Forty years ago today, four students--college-age children--were gunned down by the Ohio National Guard at Kent State University while protesting the American invasion of Cambodia in the Vietnam War.
The American invasion had been announced by President Richard Nixon on April 30. On that fateful day in Kent, about 2,000 students were protesting this new escalation of a war which had become more and more contentious domestically. The University administration attempted to stop the protest by handing out 12,000 leaflets, stating that the event was cancelled. And, the National Guard was called in hopes of keeping the peace, given violence which had taken place on campus the prior day.
At Noon, the Guard used tear gas to try to disperse the protestors only to have the cannisters flung back at them along with rocks and other debris. According to reports, the Guard then fixed bayonets and advanced on the protesters, forcing them to retreat. Ultimately, a stalemate of sorts occurred with many in the crowd dispersing.
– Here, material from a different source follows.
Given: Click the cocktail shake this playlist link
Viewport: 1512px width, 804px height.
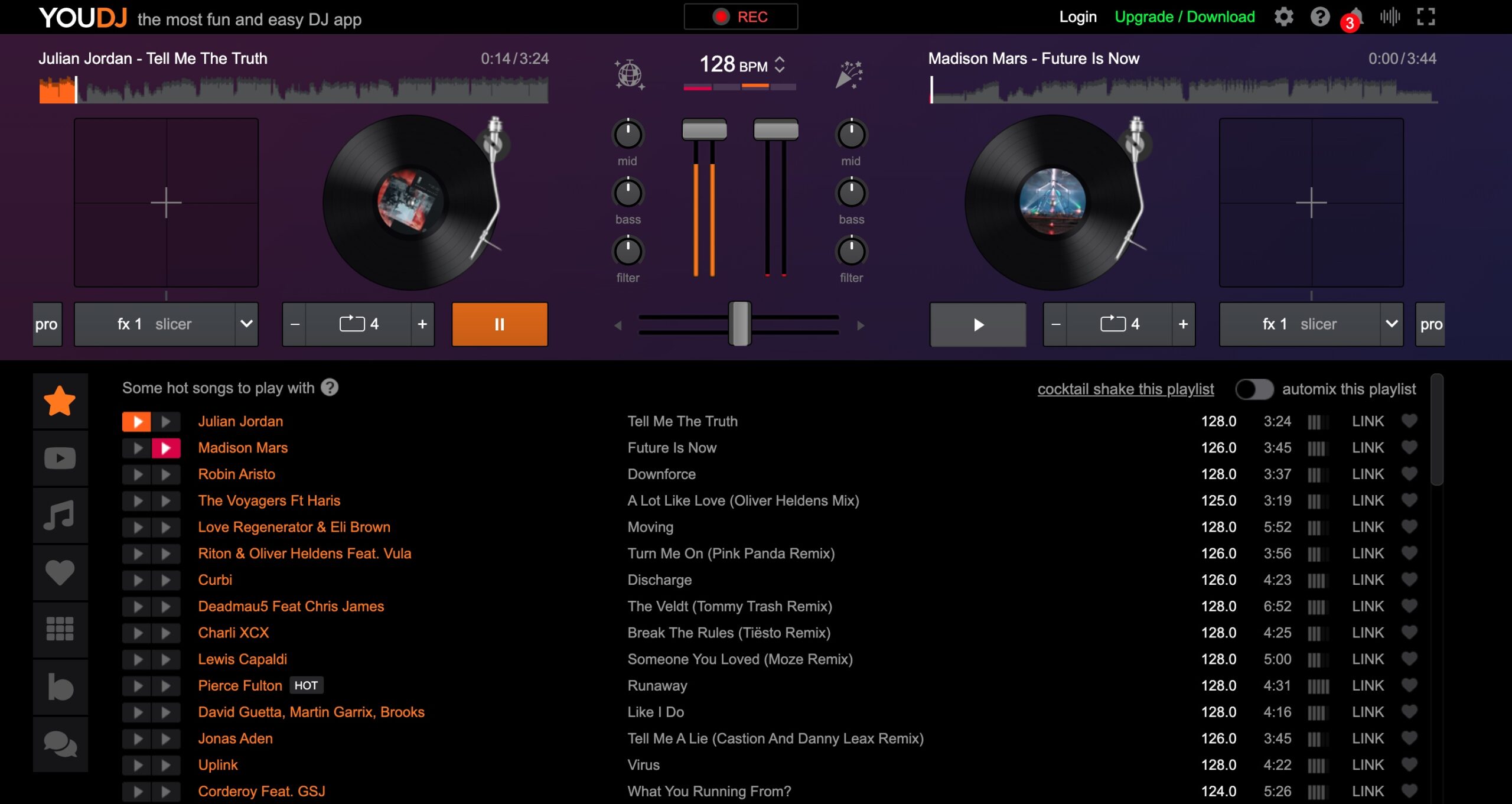Looking at the screenshot, I should click(x=1125, y=389).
Several stayed on and continued to shower the Guard with abusive language and rocks. A shot rang out followed by a volley--a total of 67 rounds shot over a period of 13 seconds. On the ground lay four dead and nine wounded--the Kent State Massacre.
John Filo was a photographer at the scene and shot this Pulitzer Prize winning photograph--it pictures Mary Ann Vecchio distraught and kneeling over the body of Jeffrey Miller, one of the four dead.
The event inspired the song Ohio by Crosby, Stills, Nash & Young and was the impetus for a nationwide strike by four million students. And, public opinion, already growing increasingly negative about the war, became even more affected due to the tragedy.